Select each line of the items below that contains the string "pixels", and copy those lines out.

[Location data for words and elements]
- - -
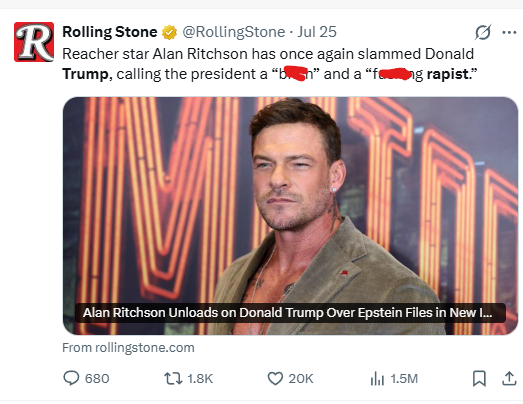Click the tweet body text

[x=270, y=64]
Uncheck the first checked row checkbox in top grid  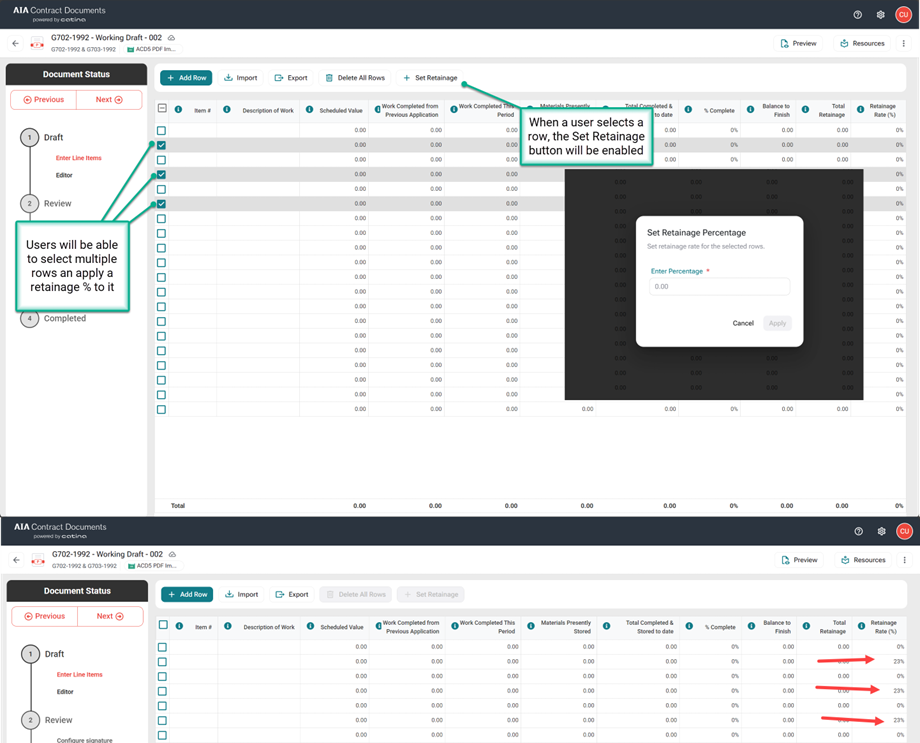coord(161,145)
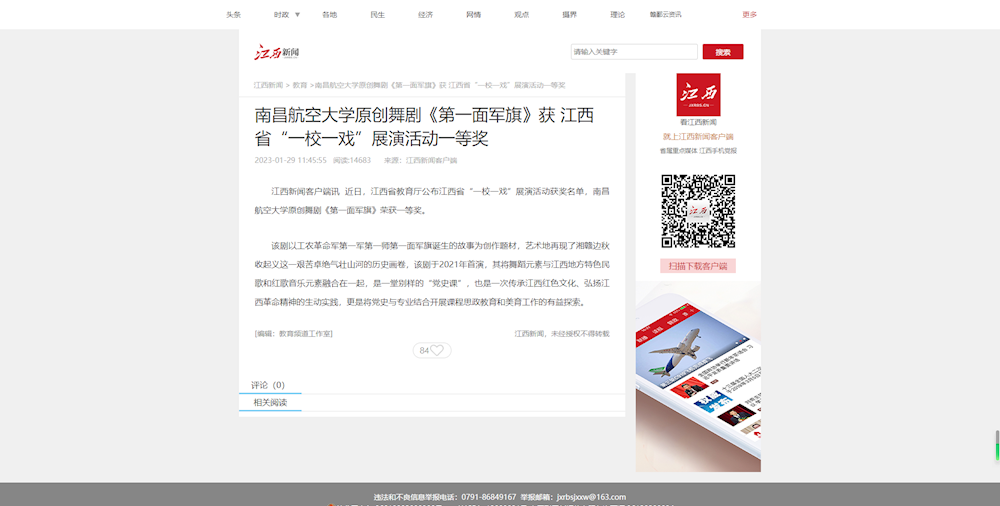Open the 各地 navigation item

[329, 15]
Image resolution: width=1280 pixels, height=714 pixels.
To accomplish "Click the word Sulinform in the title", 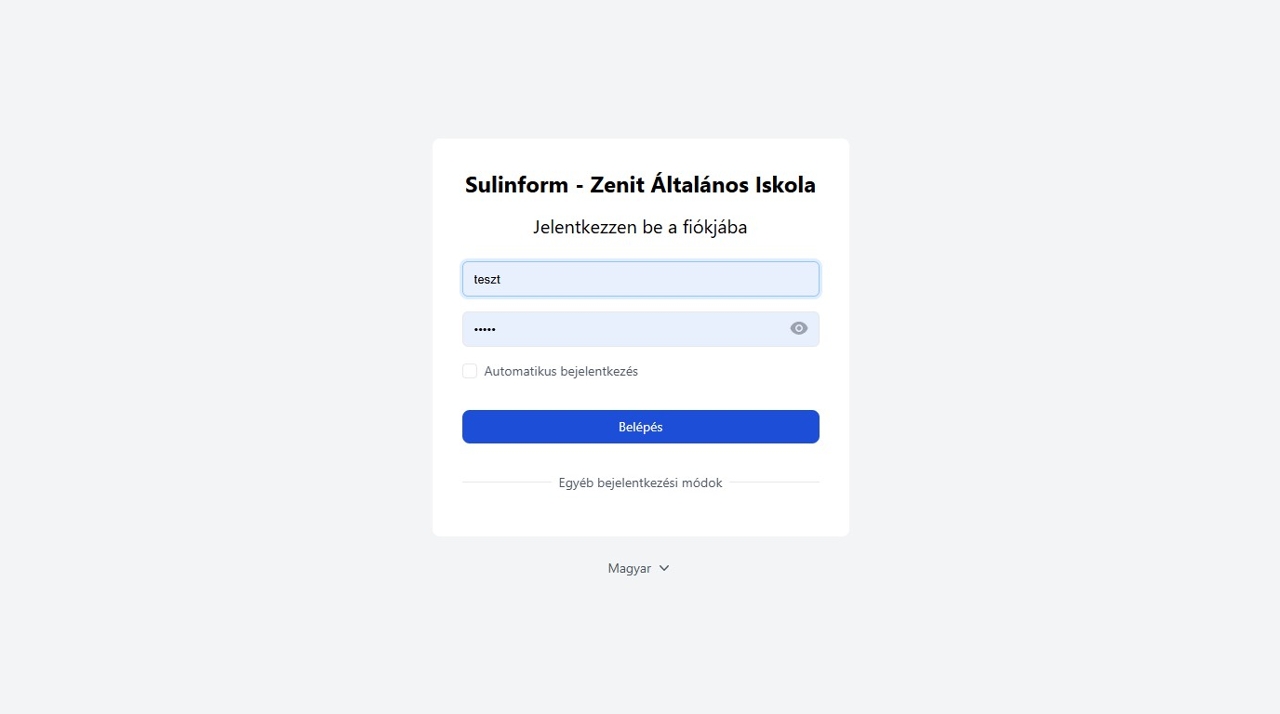I will click(x=516, y=185).
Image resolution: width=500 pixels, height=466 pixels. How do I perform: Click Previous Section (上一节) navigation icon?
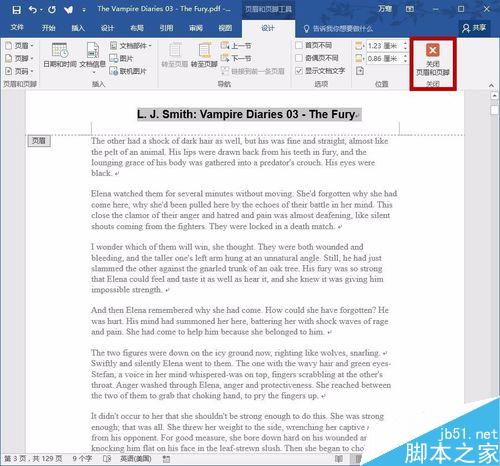[225, 45]
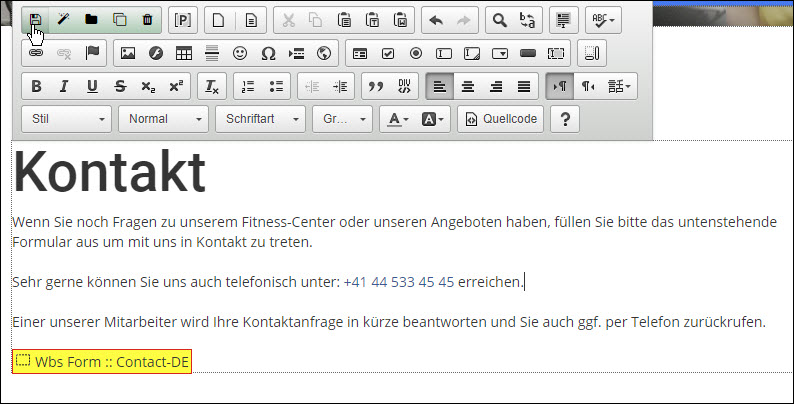Open the language settings menu
This screenshot has height=404, width=794.
point(621,86)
- - -
> [Solution to the exercise]:
Image resolution: width=1280 pixels, height=714 pixels.
Image resolution: width=500 pixels, height=466 pixels. How do I perform: Click Previous Section (上一节) navigation icon?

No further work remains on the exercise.